As they have multiple effects such as increased satiety, decreased appetite and decreased gastric motility that results in weight loss, off-label prescription of these drugs for weight loss has increased. However, it is unclear if the heart and circulatory system benefits in people with type-II diabetes extends to overweight or obese people without diabetes.

This paper clarifies the effects of semaglutide on the heart and circulatory system in overweight or obese people without diabetes. This was a multicentre, double-blind, randomized, placebo-controlled trial. The subjects were overweight or obese people 45 years of age or older who had pre-existing heart and circulatory system disease and 17,604 patients were enrolled.
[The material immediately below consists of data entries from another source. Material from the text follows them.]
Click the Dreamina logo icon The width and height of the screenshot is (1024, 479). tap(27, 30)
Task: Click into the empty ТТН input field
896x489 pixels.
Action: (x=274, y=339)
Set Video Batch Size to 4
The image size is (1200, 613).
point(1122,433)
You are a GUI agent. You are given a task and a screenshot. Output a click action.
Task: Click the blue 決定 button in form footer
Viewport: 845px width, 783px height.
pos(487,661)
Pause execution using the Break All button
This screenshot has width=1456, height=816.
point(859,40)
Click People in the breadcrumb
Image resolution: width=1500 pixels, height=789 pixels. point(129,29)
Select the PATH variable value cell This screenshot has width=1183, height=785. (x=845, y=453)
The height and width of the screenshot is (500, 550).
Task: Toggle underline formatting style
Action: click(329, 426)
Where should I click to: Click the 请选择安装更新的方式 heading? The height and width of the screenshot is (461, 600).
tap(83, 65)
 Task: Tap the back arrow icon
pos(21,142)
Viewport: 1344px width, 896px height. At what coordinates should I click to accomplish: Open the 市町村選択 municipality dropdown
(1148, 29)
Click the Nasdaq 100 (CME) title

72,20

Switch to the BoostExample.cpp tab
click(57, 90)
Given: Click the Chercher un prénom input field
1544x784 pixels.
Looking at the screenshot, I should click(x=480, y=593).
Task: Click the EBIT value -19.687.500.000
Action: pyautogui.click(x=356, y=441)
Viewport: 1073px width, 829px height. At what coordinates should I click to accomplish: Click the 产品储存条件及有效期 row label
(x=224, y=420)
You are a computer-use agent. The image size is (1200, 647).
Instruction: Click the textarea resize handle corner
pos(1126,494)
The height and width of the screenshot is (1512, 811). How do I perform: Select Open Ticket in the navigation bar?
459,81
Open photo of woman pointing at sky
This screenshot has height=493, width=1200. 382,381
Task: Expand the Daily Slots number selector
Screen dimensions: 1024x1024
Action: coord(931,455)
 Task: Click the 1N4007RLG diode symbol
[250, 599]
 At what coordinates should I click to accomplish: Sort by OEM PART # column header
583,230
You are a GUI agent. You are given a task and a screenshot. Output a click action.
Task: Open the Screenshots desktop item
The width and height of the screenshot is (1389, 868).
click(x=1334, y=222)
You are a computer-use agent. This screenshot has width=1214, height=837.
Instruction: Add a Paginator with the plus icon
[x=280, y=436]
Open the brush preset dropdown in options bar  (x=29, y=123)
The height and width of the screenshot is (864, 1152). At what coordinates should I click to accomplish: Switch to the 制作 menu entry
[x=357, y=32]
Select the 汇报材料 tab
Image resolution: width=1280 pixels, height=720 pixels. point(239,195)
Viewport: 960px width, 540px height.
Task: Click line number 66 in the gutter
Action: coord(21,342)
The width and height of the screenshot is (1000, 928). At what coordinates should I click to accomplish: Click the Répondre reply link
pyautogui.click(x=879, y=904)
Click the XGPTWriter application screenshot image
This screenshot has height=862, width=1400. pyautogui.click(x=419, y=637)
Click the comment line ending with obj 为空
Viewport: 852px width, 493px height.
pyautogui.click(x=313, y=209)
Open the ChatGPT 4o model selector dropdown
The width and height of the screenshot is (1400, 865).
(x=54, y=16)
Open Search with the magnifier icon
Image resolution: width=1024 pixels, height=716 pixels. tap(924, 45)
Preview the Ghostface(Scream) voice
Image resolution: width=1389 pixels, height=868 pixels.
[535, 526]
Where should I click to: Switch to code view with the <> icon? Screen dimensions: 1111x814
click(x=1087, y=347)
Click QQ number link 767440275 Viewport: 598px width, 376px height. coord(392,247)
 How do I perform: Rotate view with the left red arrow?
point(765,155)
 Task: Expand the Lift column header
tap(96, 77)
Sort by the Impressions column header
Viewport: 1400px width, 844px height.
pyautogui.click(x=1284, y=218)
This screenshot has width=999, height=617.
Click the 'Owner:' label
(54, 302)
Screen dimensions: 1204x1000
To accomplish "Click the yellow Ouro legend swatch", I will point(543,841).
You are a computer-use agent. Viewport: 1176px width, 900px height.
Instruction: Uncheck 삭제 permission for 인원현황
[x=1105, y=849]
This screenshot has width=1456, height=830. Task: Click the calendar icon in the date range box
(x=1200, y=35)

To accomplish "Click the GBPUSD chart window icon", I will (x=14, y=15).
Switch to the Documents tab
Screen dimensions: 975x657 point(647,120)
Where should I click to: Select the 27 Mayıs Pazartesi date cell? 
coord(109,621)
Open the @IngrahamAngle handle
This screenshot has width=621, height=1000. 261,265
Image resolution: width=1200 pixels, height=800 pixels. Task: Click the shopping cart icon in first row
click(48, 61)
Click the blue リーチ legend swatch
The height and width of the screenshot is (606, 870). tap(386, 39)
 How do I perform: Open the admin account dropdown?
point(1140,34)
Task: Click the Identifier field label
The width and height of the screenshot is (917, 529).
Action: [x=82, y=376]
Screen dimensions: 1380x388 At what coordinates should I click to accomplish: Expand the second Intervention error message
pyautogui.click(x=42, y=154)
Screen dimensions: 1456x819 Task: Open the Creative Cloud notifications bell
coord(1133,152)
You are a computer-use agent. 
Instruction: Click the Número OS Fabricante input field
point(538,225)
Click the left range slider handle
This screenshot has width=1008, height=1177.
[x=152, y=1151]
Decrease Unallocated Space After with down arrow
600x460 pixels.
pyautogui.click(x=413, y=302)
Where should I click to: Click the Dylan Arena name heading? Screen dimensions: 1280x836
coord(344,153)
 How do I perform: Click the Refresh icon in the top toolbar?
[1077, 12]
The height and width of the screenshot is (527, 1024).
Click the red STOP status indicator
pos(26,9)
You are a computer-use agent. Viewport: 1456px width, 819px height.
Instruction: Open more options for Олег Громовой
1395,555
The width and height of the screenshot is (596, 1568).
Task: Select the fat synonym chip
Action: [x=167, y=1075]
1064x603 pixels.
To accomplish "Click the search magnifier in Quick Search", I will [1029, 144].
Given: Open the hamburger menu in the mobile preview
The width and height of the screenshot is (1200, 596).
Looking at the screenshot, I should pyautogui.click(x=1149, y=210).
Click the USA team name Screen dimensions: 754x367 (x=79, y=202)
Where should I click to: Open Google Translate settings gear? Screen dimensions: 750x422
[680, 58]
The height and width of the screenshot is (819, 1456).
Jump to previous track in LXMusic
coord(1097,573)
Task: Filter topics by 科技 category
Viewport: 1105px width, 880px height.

This trial is big enough to be reasonably confident of the results.

After 39.8 months of weekly subcutaneous semaglutide at a dose of 2.4 mg, semaglutide was better than placebo in reducing the incidence of death from cardiovascular causes, as well as reducing nonfatal myocardial infarction, or nonfatal stroke. These effects were relatively modest roughly 6.5 per cent of patients experienced any heart or circulatory event, while 8% of patients on placebo experienced such an event. While modest these are clinically meaningful reductions. Body weight fell by a modest 9%.

After the recent reports of side effects in overweight or obese people without diabetes using semaglutide for weight loss, the reported incidence of serious adverse events was lower among patients with heart and circulatory system disease taking semaglutide than among those who received placebo. Interestingly pancreatitis, a concern in the weight loss study, was not more common in treated people vs placebo consumers.

Overall, as well as reducing weight, patients on semaglutide had a modest overall benefit in terms of the heart and circulatory system, consistent with previous studies in people with type-II diabetes.